From ‘The Lion King’ to ‘Brave,’ Making Mothers Matter in Pop Culture

Scott Mendelson, writing at Women and Hollywood, spots an entirely fascinating trend: the tendency of movies to treat the death of characters’ fathers as much, much more significant than the death of movie mothers, even if both of a character’s parents are dead:

When Mufasa falls off a cliff at the halfway point of The Lion King, it’s a devastating moment for both Simba and the audience, since Mufasa is a full-blown supporting character who is basically the second-lead for the first third of the picture. Yet the countless dead mothers in prior and future Disney animated films (The Little Mermaid, Beauty and the Beast, Aladdin, Pocahontas, The Hunchback of Notre Dame, Finding Nemo, etc.) merit at best a cameo in the prologue before being bumped off before the title card comes up (Bambi is the rare exception, where the doomed mother sticks around long enough to be mourned).
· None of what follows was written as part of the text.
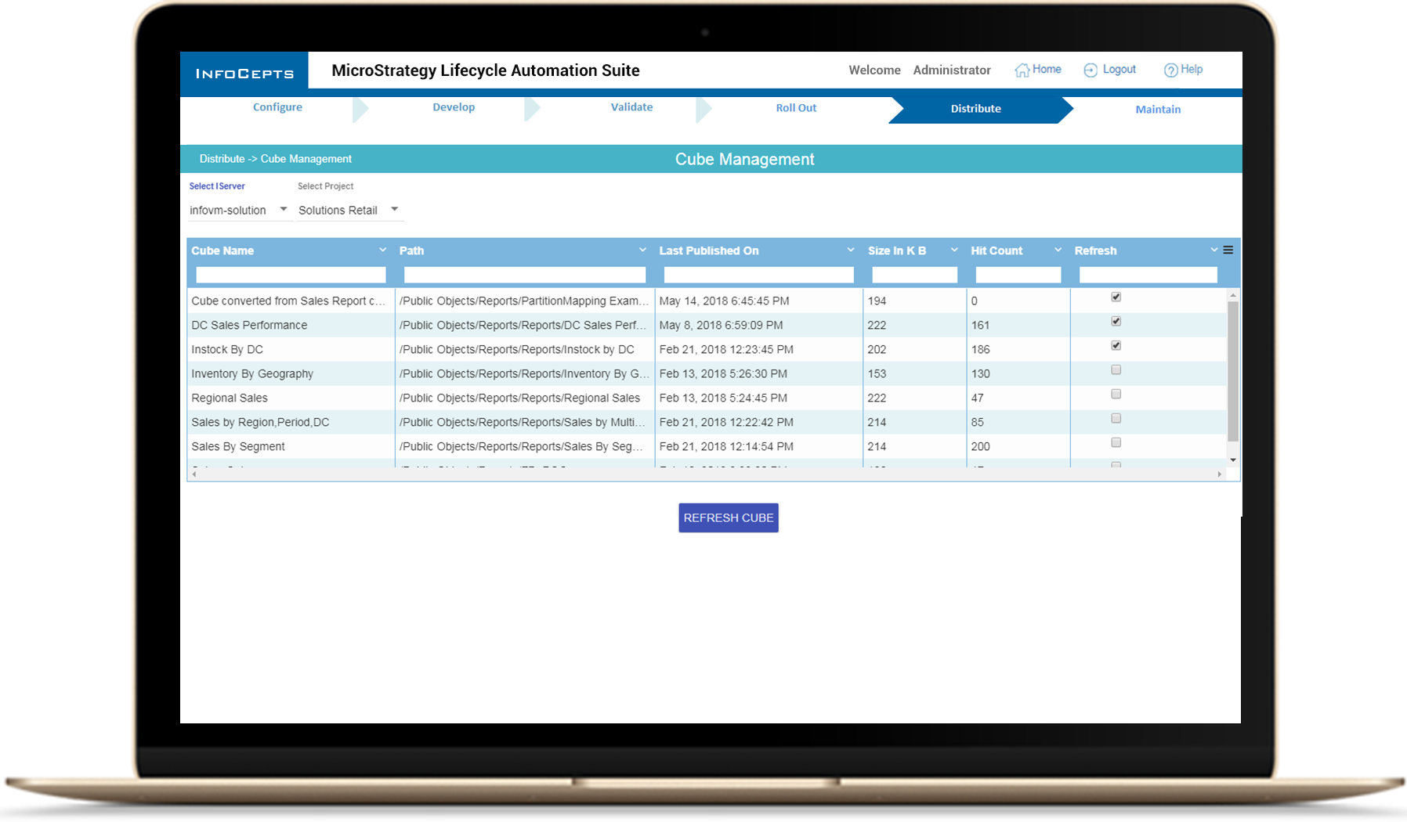This screenshot has height=822, width=1407.
Task: Switch to the Validate stage
Action: click(631, 107)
Even The Princess and the Frog, another rare animated feature to spotlight a dead father and a living mother, makes a point to keep the deceased dad in the audience’s minds throughout the narrative, including a climactic flashback that concludes Tiana’s character arc.

The recently deceased mother of Super 8 merits a photo and a name, while the dad in Extremely Loud and Incredibly Close is played by a major star (Tom Hanks) who has a supporting role throughout the drama despite dying on 9/11 in the opening moments. Bruce Wayne loses both of his parents in Batman Begins, yet it is only his father (Linus Roache) who gets a real character to play and more than one or two lines. It is his father whom Bruce Wayne holds as a role model and his father who Rachel Dawes (Katie Holmes) and Alfred Pennyworth (Michael Caine) constantly refer to when discussing Bruce’s actions and his moral worldview. Martha Wayne is played by Sara Stewart, but that’s all I could tell you about her.

I think that’s one of the reasons Brave feels so striking, something Lili Loofbourow lays out in a terrific essay about Brave and the need for a Disney princess who thoroughly vanquishes the ghosts and tropes of her predecessors:

I wonder, though, whether any of the foregoing critics who’ve tolerantly yawned at Pixar’s latest effort could name a Disney princess besides Mulan whose mother is alive, let alone named. And yet, in Brave, there is a live mother, named and all. And then a remarkably boring thing happens: this interloping mother who has no place in this ordinary, predictable princess story suddenly becomes central to it. She gets turned into something that keeps on getting misread as a monster, something her loving and well-meaning husband has dedicated his life to tracking down and killing for the sake of his own story, which is built around victory and revenge…for our hero, Merida, courage doesn’t achieve the victories we expect fictional bravery to produce. She doesn’t slay Mor-du. She’s no Mulan; her archery, despite her skill, is unhelpful. All this, in a story featuring a warrior princess, should make the mind boggle: Why would a studio create such a character in order to make her real crisis be her relationship with her mother?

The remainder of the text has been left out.